Sure. It so started out as a joke. I had COVID  and my friend just asked me how I was doing and then I sent him a voice message because I was just making beats at home because I had to quarantine. And then I just freestyled and that was like, the lyric that came out, and then I was like, actually, this is kind of dope. 

So like most things in my life started doing it because it was funny and then gradually became attached to it, and then it started carving out into this quiet introspective thing. That is honestly a  trajectory that most of my songs follow. If it starts out as something kind of humorous I think it had something original about it where I’m like, “Oh I  haven’t heard that before” and I wanted to kind of challenge myself genre-wise.

Do you find songs like that kind of therapeutic to write and release?

Definitely. Definitely, it can be a long journey to get to the therapeutic bit.I feel like I’m at it now, seeing people connect to it. Having someone shout the lyric, the chorus to that back to me, like last night, we had a great show in Minneapolis and (it) definitely had me in my feelings. 

So speaking of shows, how do you get ready for a live show?

So I mean, besides the obvious shit, checking everything is working. But, I always want to do vocal warm-ups. I quite like just getting together with the band and we do little harmonizing things. I  pick a random song to try to do bad harmonies on. And then depending on the mood, I don’t know, sometimes I’m already hyped, sometimes we’ll just do a bunch of stupid shit to try and get in the zone. We did one thing on one tour where you just like really cringe  and fake laugh until everyone is just laughing because it’s so bad. That just kind of forces a good energy, so you should try that.

So getting the good energy is important.

For sure, I think audiences mirror what you do. If you come on and there’s tension then people feel it, which is not what you want. When you get there you want to feel loosey-goosey.

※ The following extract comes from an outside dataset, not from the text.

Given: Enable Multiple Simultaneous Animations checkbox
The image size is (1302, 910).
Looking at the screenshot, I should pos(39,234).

Have you ever started playing a show where maybe you guys were feeling it and then the audience was kind of harder to get on board?

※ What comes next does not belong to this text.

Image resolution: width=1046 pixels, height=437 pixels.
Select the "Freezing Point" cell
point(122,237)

So have I played a bad show? Yes, I have. I think sometimes if you’re in your head about other things sometimes something goes wrong that’s out of your control and then it’s difficult to win people back. It’s like if you’re giving a speech and then someone was outside yelling everyone’s going to be just thinking about the person yelling. Say, I feel like doing a show and then something is going wrong. It’s really hard to focus back on the show there’s something kind of delicate I think about communal music experiences that you don’t want to be pulled out of. and I think the best from front men and women performers, in general, are just able to kind of pull people to that.

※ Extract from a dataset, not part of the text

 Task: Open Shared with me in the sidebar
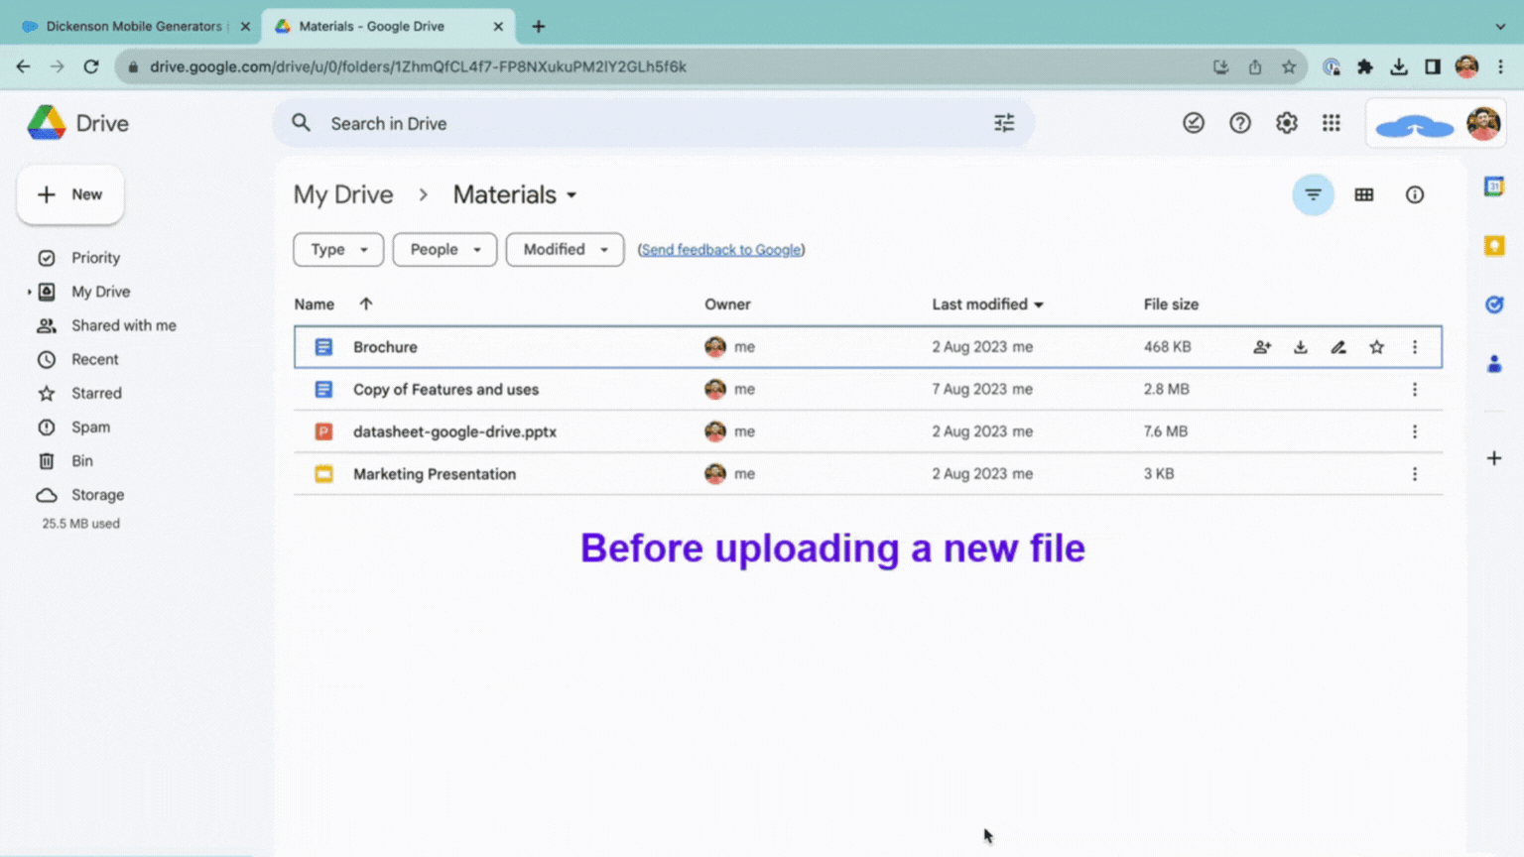coord(123,325)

How has your tour been going, do you have a favorite part so far?

Yeah, last night was my favorite show, Minneapolis. Just because I played that city before on a support tour. So there are people that I literally recognized and had met last time who were super hyped to have me back. But we’re only three shows in.

Is there one show in particular that you’re looking forward to the most?

I’m hyped to be back in New York. I just feel like I have unfinished business. We were there, I was like a giddy kid, it was like Christmas morning. I was really excited to get to New York because it’s New York baby! So I woke up when we got there on the support tour for Tessa Violet that I did last year. I woke up at like 6:00 a.m. got off the bus and just went walking around all day and seeing stuff.

And this time we have two days. I’m just gonna be a little tourist. New York people are absolutely bananas in the best way. I didn’t have one normal conversation when I was there. You hold the door for someone and they’ll tell you a ghost story or something.

Lastly, what can fans look forward to from you? Any upcoming shows or music you want to talk about?

I’m finishing my next project for the end of this tour with some time in L.A. at the end to record. MF Bassline is the first track to my field series that I’m doing. I’m calling it a mix tape. Because there is room for a lot of experimentation on that and me trying new ideas, but all of it slaps. So I’m very excited for people to dig in.